|
Палитра жизни
Комната в синем полумраке. Фотография девушки на столе - сама
девушка очень далеко. Подоконник с улицы завален снегом, снегом покрыто
и все видимое пространство; чуть только выглядывает покосившийся забор,
поодаль - дерево-инвалид, на дереве - хмурая ворона. Весь пейзаж обрамлен
в обшарпанный оконный переплет и скупо посыпается снежком. Передний план
составляют чашка остывшего чаю с тусклым бликом на золотом ободке и дотлевающий
в пепельнице окурок. Главный герой молчит и смотрит в окно уже довольно
продолжительное время. И сцена эта, несмотря на свою статичность и обыденность,
самая трагичная во всем рассказе - вы только вдумайтесь: он сидит, молча,
почти не шевелясь, смотрит в окно, в это однотонное, начинающее голубеть
пространство - и на фоне всего медленно, но неумолимо падают и падают снежинки.

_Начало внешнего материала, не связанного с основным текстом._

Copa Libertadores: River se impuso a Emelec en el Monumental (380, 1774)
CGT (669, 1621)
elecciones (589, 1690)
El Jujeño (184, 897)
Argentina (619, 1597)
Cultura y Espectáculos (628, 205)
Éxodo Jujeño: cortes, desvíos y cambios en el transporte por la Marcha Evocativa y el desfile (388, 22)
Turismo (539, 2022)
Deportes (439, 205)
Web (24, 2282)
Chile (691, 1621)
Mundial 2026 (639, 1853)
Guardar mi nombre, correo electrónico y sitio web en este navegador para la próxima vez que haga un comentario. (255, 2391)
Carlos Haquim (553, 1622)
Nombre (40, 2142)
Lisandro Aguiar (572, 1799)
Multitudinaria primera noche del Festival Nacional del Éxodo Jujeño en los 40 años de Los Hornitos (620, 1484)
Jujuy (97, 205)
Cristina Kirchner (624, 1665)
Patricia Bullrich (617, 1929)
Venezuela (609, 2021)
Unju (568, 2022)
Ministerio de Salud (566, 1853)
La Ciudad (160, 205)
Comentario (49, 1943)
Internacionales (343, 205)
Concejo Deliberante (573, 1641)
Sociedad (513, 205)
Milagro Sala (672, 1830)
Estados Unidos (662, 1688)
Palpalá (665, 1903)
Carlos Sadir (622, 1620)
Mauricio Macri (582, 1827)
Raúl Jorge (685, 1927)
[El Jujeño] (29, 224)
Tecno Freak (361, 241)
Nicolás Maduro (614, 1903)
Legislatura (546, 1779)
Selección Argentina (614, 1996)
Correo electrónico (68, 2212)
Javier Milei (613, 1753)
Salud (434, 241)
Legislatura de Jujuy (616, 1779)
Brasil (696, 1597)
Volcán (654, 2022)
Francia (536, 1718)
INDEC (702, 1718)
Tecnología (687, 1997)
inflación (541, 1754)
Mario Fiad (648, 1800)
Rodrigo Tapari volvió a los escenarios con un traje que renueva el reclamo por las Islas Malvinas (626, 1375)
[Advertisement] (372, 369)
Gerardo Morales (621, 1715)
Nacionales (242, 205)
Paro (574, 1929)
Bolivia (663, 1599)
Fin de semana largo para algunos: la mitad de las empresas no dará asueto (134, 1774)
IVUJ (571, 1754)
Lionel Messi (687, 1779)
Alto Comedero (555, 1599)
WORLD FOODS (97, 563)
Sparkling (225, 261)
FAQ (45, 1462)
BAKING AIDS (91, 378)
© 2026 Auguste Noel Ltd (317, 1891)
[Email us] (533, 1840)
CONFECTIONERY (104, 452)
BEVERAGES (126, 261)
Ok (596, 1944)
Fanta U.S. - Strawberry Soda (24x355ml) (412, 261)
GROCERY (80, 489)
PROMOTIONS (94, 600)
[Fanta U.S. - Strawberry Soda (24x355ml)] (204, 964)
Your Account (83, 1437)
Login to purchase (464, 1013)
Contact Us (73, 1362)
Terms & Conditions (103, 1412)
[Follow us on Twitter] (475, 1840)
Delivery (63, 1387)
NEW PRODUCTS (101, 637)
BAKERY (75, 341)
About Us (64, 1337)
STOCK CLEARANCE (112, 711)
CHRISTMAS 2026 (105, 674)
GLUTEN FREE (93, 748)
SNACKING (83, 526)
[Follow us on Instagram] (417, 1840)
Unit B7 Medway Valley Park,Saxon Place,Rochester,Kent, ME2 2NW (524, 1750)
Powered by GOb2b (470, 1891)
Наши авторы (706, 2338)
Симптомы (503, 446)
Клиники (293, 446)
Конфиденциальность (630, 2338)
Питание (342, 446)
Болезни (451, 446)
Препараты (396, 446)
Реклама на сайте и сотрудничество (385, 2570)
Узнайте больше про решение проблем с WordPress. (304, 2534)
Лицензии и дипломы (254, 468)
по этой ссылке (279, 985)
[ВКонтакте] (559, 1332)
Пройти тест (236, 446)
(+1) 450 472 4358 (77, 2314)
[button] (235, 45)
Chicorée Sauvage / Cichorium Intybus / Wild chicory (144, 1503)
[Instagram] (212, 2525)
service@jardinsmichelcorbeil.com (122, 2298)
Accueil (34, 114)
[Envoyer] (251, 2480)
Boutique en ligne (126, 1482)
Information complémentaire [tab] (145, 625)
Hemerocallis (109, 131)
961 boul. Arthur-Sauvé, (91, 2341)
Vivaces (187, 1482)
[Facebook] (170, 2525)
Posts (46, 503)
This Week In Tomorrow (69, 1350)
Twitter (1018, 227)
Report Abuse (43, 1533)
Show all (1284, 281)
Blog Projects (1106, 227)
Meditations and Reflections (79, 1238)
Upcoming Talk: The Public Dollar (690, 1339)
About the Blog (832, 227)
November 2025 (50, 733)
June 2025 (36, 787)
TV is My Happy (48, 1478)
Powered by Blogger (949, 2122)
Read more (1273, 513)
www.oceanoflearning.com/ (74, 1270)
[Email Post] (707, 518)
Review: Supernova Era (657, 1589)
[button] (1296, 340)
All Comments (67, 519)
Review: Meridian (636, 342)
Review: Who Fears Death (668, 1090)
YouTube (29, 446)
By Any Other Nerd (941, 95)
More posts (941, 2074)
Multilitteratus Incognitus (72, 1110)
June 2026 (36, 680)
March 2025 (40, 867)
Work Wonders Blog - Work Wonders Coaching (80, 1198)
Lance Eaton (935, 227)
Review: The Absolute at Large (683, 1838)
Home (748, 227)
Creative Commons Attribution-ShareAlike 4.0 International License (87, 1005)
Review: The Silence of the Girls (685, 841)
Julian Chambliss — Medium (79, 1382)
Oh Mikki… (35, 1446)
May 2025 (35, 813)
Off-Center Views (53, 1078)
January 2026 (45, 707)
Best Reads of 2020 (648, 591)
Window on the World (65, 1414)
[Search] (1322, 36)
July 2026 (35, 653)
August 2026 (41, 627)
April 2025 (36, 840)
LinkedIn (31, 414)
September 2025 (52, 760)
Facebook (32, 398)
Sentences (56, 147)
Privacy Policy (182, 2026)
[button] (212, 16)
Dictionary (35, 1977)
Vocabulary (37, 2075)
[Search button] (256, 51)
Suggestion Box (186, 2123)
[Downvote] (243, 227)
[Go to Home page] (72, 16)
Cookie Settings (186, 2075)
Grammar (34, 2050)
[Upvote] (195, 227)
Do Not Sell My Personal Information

Падают и кружатся снежинки - ведь это страшно, не правда ли?
Но довольно об этом. Ближе к жизни; эти голубые тона придется,
пожалуй, скомпенсировать. Как там бишь говорит теория? Оранжевый? Что бы
это могло означать... Ладно, пяток апельсинов на розовой скатерти в любом
случае не испортят дела. Красное вино в рюмках. Хванчкара? Темновато, но
ничего, сойдет. Наконец, она - рыжая, как солнце в кудряшках и с большущими
глазами - сидит напротив, хлопает ресницами. Вина выпили от души, языки
заплетаются и разговор идет о сексе.
Самое главное, никуда не нужно идти; если потребуется блевать
- таз под кроватью. Впрочем, можно и так, в окно, он придержит за ноги.
Потом она разденется, станет на стул. Ей нравится, когда ее фотографируют
обнаженной; тело ее, несмотря на загар, четко выделяется на фоне бордовых,
с разводами, обоев - и главный герой, икая, разглядывает сквозь объектив
ее диафрагму. Пленка чужая - и фотоаппарат не его; то-то будет сюрприз
товарищу. На ее теле нет симпатичных светлых полосок на тех местах, где
должен быть купальник - что за мода пошла загорать голышом...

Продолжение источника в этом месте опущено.